En revanche, la Cour de cassation a confirmé le licenciement d’un salarié exerçant la fonction de commercial de terrain, et qui devait dès lors se déplacer dans plusieurs départements dans le cadre de son travail (Cass. soc., 22 sept. 2009, no 08-42.304).

Pour une suspension de très courte durée, il est conseillé de proposer au salarié un congé (payé ou sans soldes, RTT…) ou à défaut, de prononcer éventuellement une mise à pied. Toutefois, si le retrait est plus long, vous pouvez licencier votre salarié. La durée de la suspension du permis justifiant ou non le licenciement n’est pas précisée. La Cour de cassation a par exemple confirmé le licenciement d’un chauffeur-livreur dont le permis a été suspendu pendant quatre mois.  (Cass. soc., 1er avr. 2009, no 08-42.071). Il n’y a donc pas de durée minimale, mais nous vous conseillons de ne pas vous précipiter et d’essayer de trouver d’autres alternatives.

Attention toutefois au risque d’annulation de la décision du retrait de permis par l’administration. En effet, si l’administration annule la décision la décision de retrait de permis, cette annulation est rétroactive. Ce qui signifie que le licenciement n’est plus justifié. Il devient alors sans cause réelle et sérieuse (Cass. Soc., 12 décembre 2012, n°12-13.52)

Quel type de licenciement ?

Il convient de distinguer selon s’il y a eu suspension ou retrait du permis pendant les heures de travail ou en dehors :

  • Retrait pendant les heures de travail: vous pouvez procéder à un licenciement disciplinaire, notamment pour faute grave si par exemple le salarié s’est vu retiré son permis pour conduite en état d’ivresse.
  • Retrait en dehors des heures de travail: vous pourrez licencier votre salarié pour « trouble objectif au bon fonctionnement de l’entreprise ». Vous devrez démontrer en quoi a suspension ou le retrait du permis de conduire de votre salarié rend impossible la poursuite des relations contractuelles. Vous ne pourrez pas engager un licenciement disciplinaire car il s’agit d’un élément de la vie privée et personnelle de votre salarié.

Dans tous les cas, vérifiez bien qu’aucune disposition conventionnelle ne pose des limites quant au type de licenciement. Par exemple, pour le VRP, l’accord national interprofessionnel du 3 octobre 1975 interdit de licencier pour faute.

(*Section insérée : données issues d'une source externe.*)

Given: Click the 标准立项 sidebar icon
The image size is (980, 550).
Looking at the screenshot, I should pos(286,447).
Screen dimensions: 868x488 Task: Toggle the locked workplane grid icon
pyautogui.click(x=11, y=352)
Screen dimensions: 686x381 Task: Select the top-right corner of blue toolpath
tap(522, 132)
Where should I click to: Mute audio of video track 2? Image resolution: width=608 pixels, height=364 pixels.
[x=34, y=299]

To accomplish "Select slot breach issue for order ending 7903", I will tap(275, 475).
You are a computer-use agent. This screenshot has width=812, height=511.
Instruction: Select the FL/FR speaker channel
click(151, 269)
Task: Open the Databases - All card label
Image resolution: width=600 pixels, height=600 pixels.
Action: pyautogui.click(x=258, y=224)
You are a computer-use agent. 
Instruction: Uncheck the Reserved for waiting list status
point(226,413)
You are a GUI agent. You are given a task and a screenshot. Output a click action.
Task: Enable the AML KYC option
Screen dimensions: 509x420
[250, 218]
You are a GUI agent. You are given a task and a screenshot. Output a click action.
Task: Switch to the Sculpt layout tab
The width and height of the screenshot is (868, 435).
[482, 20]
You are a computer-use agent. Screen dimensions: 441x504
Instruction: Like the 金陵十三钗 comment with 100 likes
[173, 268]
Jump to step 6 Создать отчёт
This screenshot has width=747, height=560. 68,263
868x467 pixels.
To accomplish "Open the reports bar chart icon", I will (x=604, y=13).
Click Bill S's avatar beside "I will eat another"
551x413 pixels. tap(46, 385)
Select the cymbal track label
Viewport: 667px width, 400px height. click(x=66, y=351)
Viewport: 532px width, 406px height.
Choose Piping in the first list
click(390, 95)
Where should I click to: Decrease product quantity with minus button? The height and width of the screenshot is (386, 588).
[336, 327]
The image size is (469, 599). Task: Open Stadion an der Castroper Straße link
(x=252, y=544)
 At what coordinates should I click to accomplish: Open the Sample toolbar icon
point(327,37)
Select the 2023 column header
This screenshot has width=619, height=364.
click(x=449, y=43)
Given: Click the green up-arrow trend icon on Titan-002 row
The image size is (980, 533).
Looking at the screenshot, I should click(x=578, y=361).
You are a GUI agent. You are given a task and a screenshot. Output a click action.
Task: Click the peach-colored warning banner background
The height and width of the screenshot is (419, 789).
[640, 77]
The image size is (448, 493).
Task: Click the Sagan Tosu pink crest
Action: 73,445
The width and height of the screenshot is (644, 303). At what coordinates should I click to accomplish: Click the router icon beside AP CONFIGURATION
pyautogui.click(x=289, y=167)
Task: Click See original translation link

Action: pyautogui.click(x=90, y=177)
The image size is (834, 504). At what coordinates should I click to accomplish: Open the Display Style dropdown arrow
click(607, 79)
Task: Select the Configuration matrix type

Pour terminer, sachez que le selon la Cour de cassation, « aucune clause du contrat ne peut valablement décider qu’une circonstance quelconque constituera en elle-même une cause de licenciement » (Cass. soc., 12 févr. 2014, no 12-11.554). Il faut toujours le justifier, même en présence d’une telle clause.

Salariés du transport routiers : la convention collective prévoit des dispositions spéciales

Un accord du 13 novembre 1992 portant diverses mesures sociales d’accompagnement des dispositions relative au permis à point, étendu par arrêté du 31 décembre 1992, prévoit des dispositions spéciales pour les chauffeurs routiers.

En effet, il faut suivre une procédure en cas de suspension du permis, notamment une concertation entre l’employeur et le salarié pour décider des modalités pendant la période de suspension. En ce qui concerne le versement de salaire, les parties peuvent prévoir la prise de congés acquis (congés payés, repos compensateurs) pour permettre le maintien des ressources.

L’accord prévoit également l’information des membres du CSE. L’employeur a également l’obligation de rechercher un reclassement. Vous trouverez tous les détails dans l’accord. Si le retrait de permis est définitif et que le reclassement est impossible, l’employeur peut alors procéder au licenciement. Vous devrez lui verser des indemnités de licenciement, sauf celui de préavis, car il ne sera pas en mesure de l’exécuter.